Below this line are records; write out exactly the lines from the one containing "Top Technology Stocks (263, 1980)" through the one containing "Try now (101, 2278)", with the pictures left out.

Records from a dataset
'''

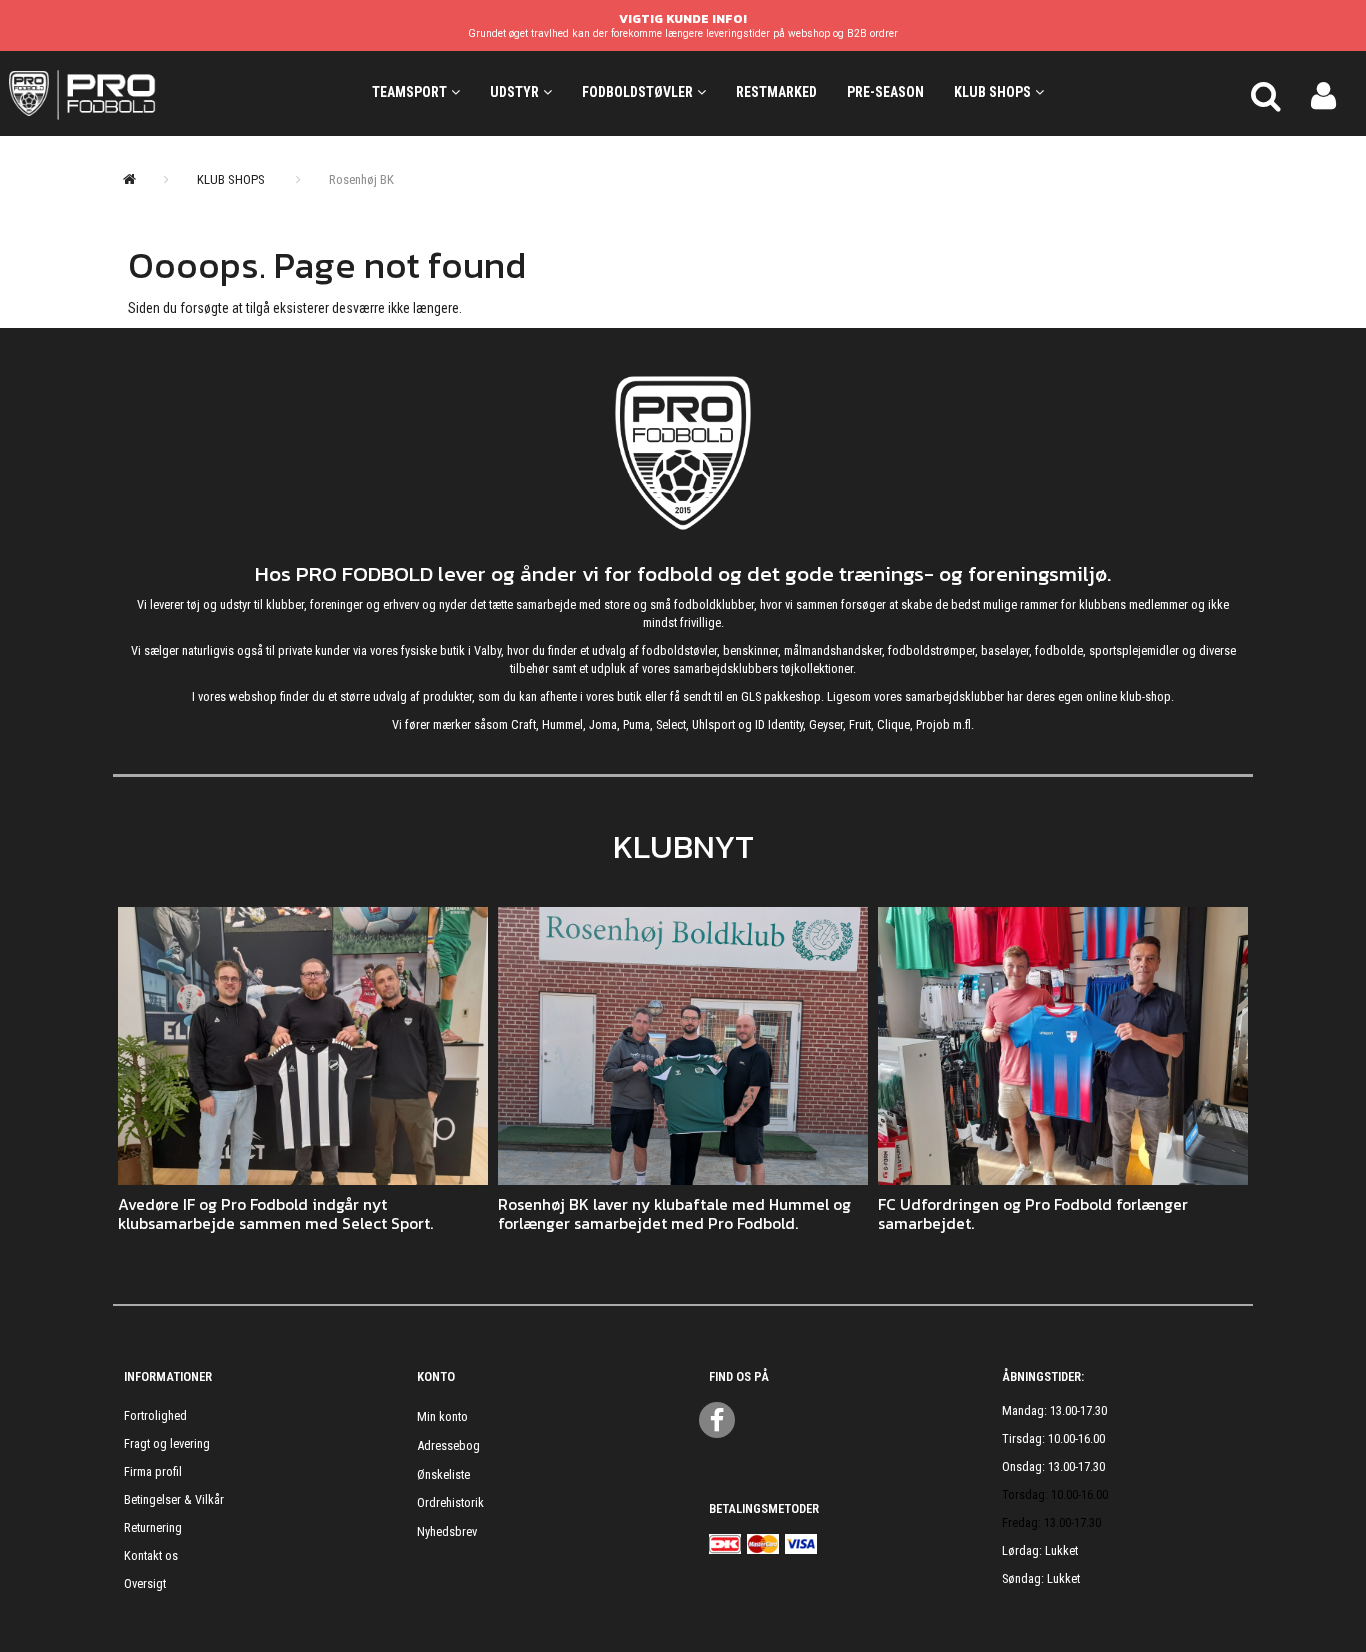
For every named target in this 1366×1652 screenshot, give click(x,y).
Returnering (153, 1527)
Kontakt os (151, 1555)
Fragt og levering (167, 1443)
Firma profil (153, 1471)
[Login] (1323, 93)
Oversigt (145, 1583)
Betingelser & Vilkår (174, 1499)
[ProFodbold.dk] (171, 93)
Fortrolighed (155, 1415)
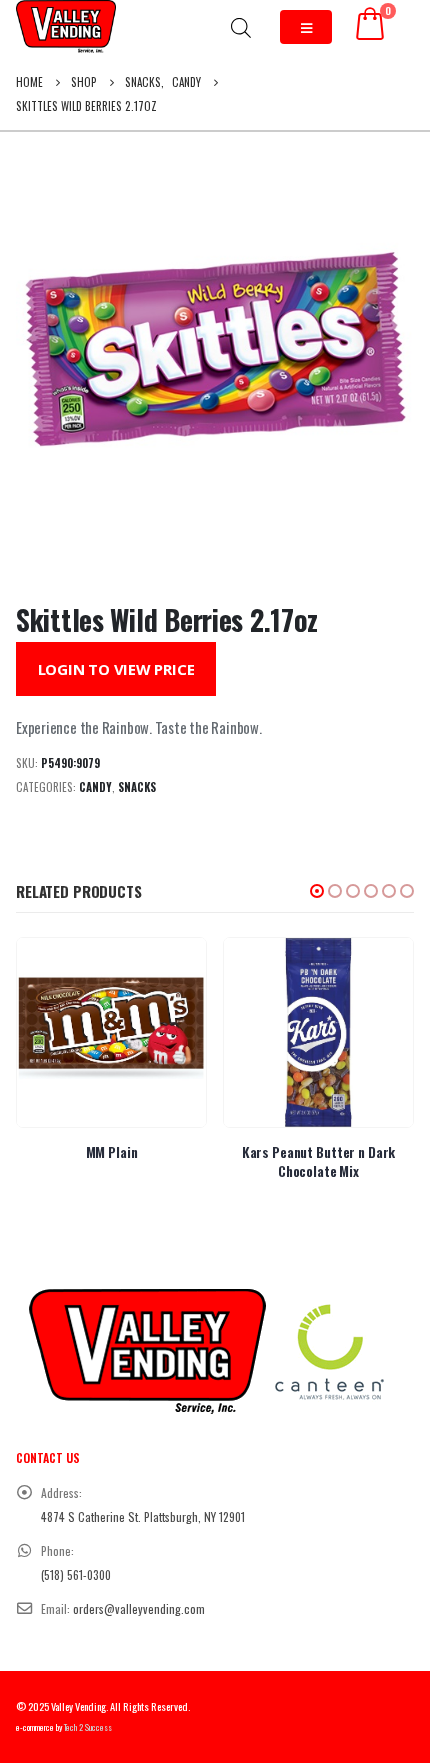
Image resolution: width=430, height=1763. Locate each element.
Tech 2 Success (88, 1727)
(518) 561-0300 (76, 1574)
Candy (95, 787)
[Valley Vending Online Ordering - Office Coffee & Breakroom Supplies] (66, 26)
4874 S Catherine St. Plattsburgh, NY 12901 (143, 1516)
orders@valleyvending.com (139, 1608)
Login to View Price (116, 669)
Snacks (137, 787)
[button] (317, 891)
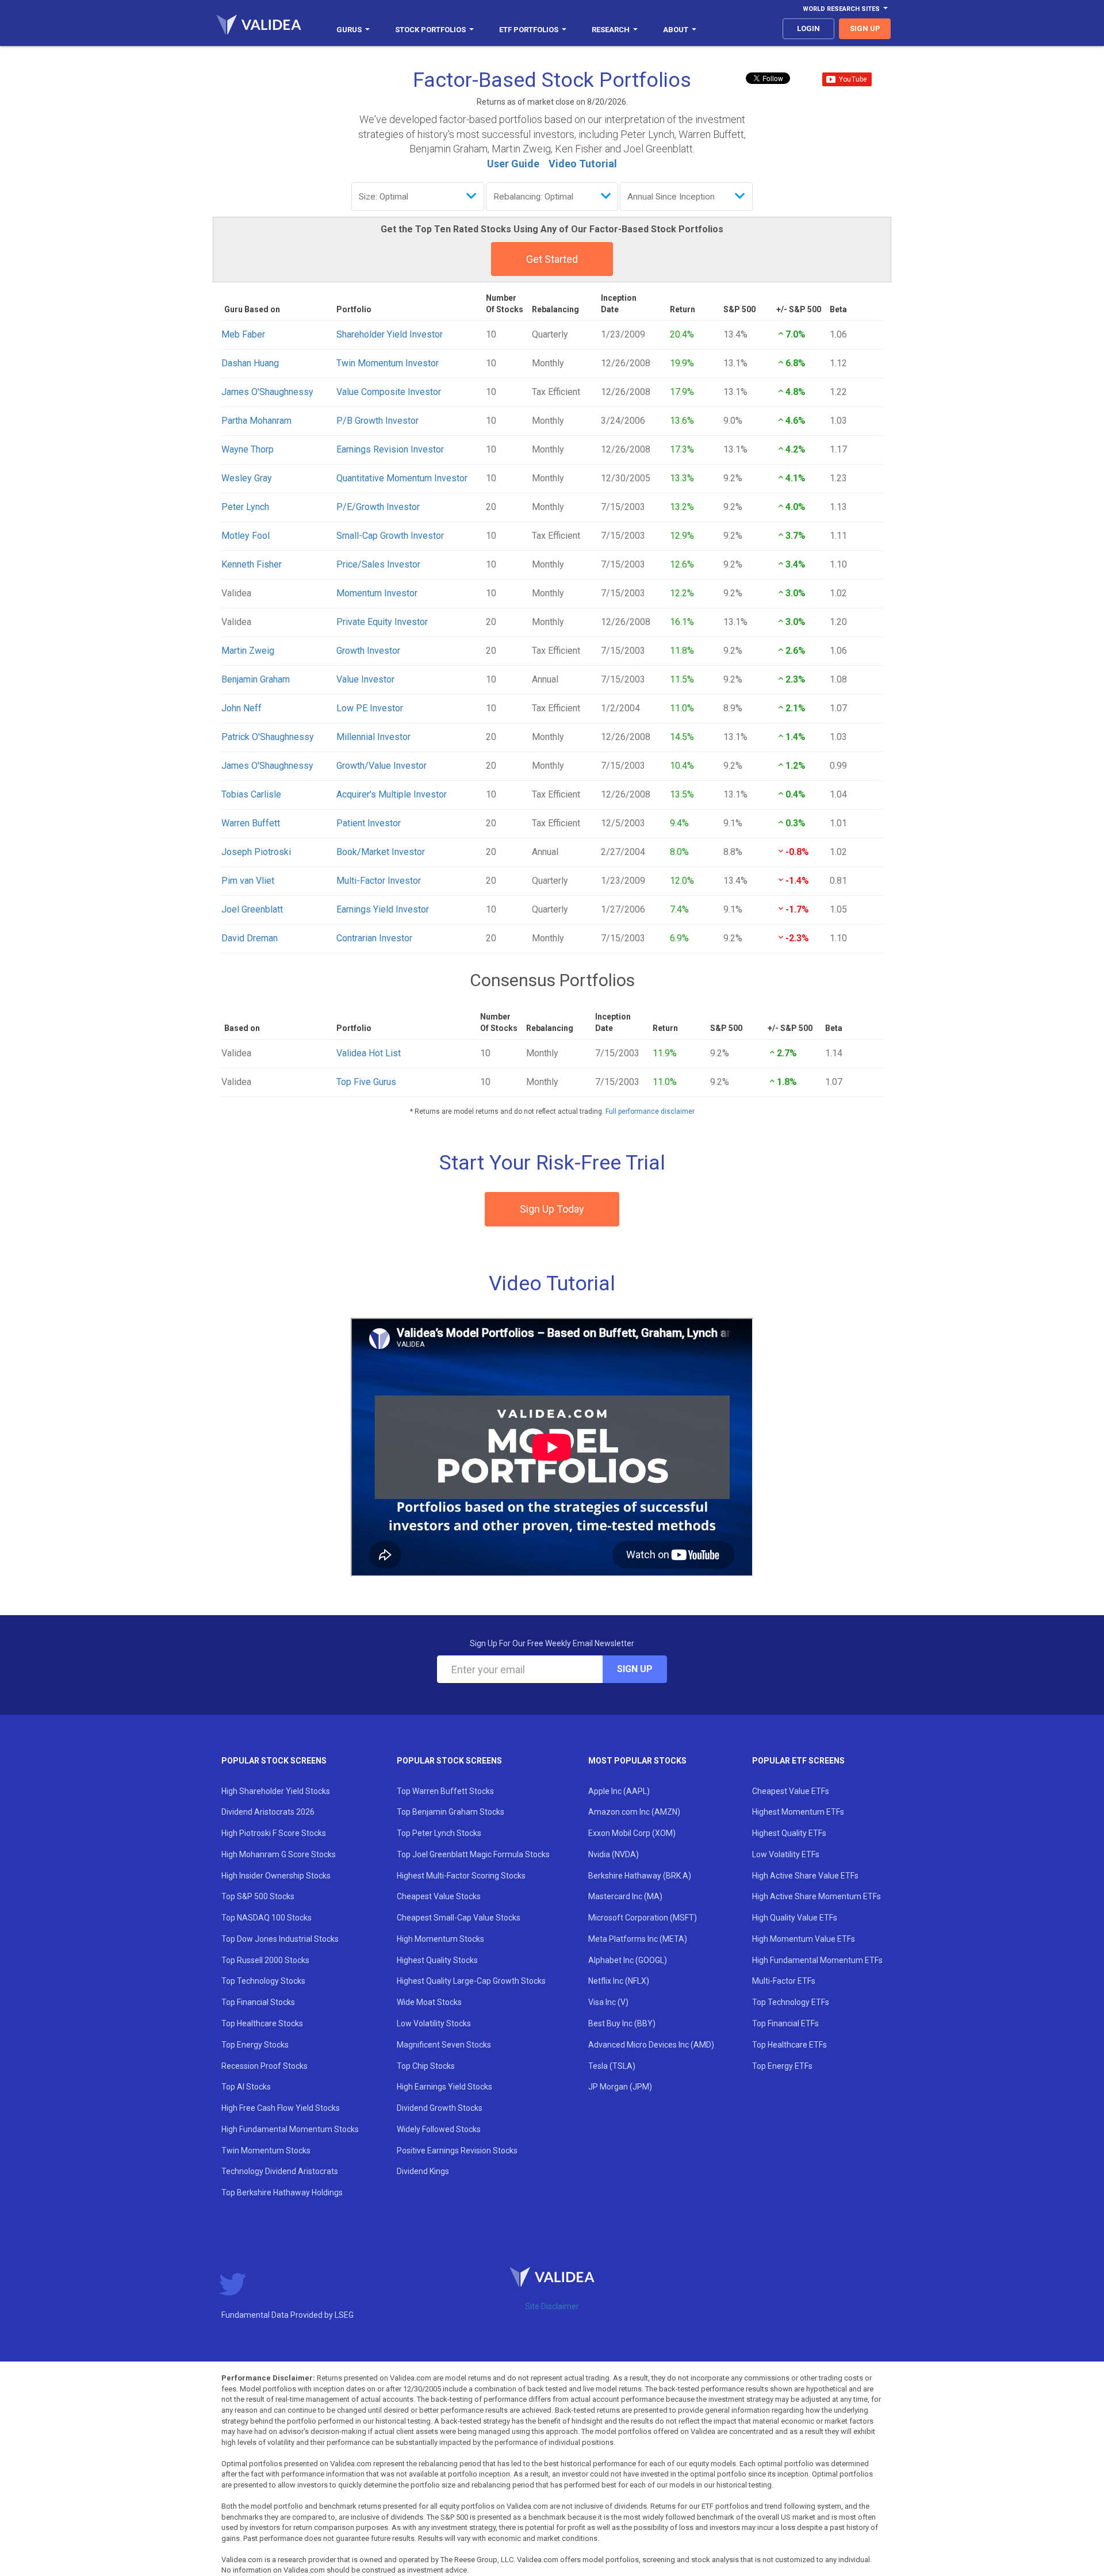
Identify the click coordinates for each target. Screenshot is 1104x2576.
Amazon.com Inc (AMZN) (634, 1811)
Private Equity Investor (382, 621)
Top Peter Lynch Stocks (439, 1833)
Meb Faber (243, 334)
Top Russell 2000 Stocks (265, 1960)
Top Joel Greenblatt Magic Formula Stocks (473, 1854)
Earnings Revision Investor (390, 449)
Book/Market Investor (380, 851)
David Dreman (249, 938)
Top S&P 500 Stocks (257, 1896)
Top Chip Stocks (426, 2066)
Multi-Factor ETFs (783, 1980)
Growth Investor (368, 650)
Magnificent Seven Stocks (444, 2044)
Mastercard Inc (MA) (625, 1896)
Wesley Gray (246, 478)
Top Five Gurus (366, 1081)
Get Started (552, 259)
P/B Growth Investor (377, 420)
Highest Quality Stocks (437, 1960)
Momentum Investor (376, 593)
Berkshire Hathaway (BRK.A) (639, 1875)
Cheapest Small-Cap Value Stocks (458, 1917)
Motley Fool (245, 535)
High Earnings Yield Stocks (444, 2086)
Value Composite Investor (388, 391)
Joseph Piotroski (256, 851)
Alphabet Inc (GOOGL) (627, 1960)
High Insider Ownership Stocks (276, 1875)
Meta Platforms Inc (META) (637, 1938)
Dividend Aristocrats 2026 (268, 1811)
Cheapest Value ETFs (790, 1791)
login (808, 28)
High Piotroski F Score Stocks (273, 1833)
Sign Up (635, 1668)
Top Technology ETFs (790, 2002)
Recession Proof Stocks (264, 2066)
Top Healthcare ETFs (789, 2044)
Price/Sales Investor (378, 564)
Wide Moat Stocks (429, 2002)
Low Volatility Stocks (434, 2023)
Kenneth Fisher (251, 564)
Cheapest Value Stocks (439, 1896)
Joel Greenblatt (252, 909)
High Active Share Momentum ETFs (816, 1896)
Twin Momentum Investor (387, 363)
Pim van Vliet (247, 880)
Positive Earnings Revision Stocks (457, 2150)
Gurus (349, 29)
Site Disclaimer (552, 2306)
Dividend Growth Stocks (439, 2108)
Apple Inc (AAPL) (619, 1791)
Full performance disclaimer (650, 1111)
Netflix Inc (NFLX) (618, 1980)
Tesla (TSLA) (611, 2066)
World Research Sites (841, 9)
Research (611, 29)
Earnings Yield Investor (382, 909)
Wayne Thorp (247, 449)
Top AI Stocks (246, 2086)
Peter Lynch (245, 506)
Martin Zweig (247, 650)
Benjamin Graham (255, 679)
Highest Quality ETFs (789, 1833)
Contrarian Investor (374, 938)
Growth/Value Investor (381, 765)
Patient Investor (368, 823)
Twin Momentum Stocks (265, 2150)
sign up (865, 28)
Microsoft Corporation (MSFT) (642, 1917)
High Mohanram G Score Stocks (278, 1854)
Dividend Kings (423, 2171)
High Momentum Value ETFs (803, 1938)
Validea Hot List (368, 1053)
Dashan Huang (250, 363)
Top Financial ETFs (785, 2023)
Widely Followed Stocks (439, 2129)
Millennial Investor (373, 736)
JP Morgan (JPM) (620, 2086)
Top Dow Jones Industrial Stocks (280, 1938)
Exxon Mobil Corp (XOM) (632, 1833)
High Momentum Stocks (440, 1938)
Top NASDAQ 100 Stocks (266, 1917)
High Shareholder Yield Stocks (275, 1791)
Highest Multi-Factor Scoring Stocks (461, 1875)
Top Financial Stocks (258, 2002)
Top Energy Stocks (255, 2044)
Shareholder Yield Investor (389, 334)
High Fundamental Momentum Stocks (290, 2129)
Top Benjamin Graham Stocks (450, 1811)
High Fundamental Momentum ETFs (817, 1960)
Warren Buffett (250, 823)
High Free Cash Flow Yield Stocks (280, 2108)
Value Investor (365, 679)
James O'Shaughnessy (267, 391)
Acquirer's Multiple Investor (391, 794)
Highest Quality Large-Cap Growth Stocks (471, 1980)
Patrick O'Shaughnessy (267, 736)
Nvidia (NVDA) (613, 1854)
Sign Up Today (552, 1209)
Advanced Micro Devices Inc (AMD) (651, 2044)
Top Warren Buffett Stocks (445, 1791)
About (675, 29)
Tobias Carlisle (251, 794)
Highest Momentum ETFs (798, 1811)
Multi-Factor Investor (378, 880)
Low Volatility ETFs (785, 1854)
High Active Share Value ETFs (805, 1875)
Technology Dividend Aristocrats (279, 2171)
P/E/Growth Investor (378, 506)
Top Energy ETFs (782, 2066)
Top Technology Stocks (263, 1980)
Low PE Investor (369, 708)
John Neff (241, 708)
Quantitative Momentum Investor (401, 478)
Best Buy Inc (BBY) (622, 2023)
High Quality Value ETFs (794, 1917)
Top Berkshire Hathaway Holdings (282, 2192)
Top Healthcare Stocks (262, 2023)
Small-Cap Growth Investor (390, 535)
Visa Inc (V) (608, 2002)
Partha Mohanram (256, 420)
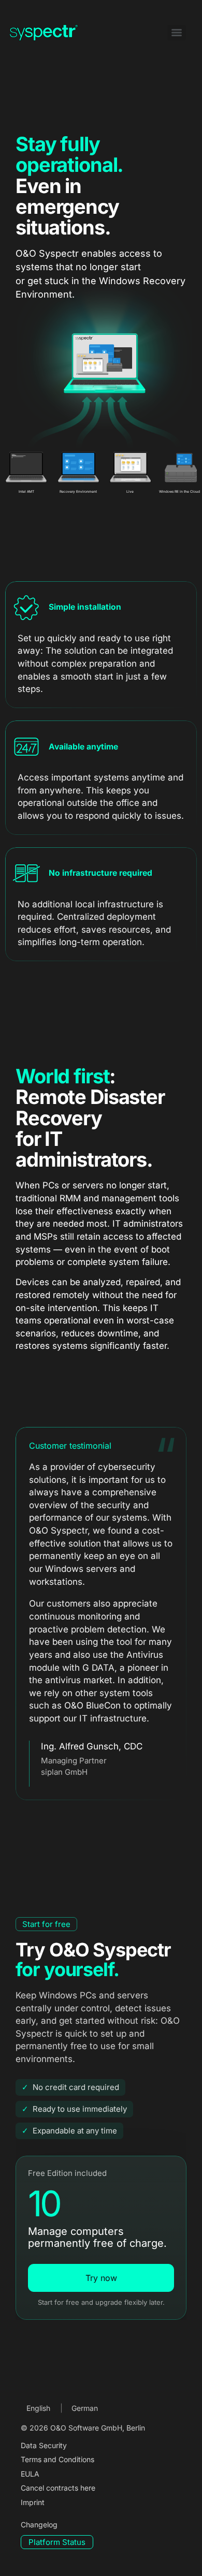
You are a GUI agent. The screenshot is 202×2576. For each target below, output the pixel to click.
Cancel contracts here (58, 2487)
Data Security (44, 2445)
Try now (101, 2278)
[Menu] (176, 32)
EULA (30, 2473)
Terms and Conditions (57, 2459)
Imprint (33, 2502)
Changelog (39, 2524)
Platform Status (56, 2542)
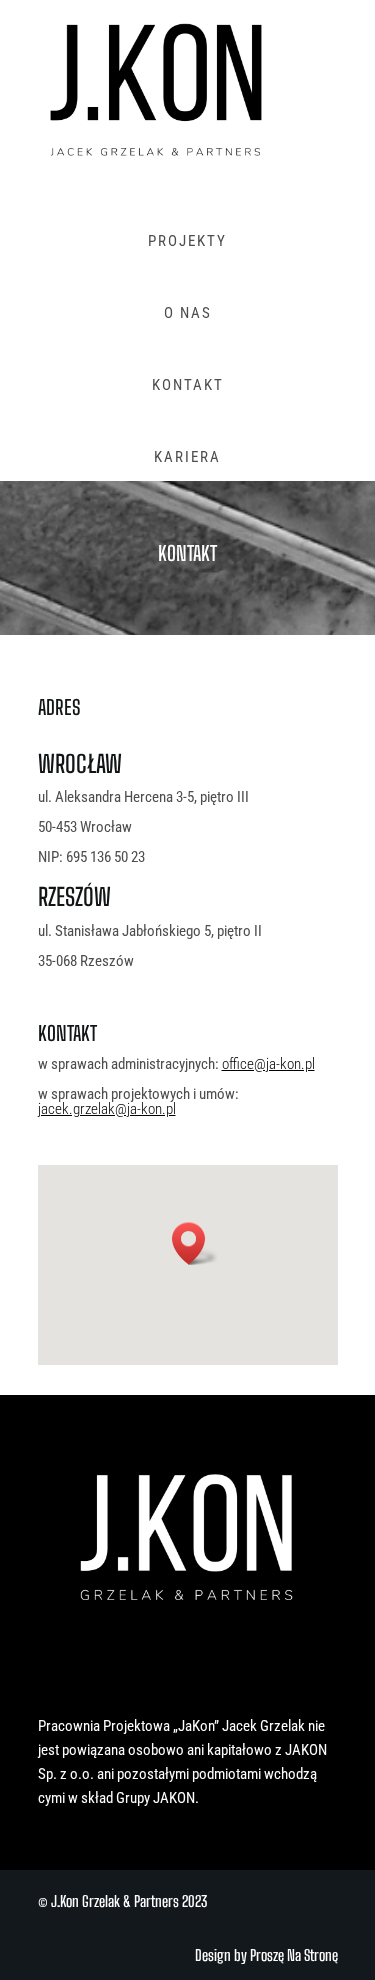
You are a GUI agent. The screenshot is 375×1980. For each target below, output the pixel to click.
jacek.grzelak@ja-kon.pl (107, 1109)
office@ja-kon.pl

'''

> ANSWER SPACE:
Top Technology Stocks (263, 1980)
Low PE Investor (369, 708)
John Neff (241, 708)
Quantitative Momentum Investor (401, 478)
Best Buy Inc (BBY) (622, 2023)
High Quality Value ETFs (794, 1917)
Top Berkshire Hathaway Holdings (282, 2192)
Top Healthcare Stocks (262, 2023)
Small-Cap Growth Investor (390, 535)
Visa Inc (V) (608, 2002)
Partha Mohanram (256, 420)
You are a GUI agent. The screenshot is 202×2576. For each target below, output the pixel to click.
Cancel contracts here (58, 2487)
Data Security (44, 2445)
Try now (101, 2278)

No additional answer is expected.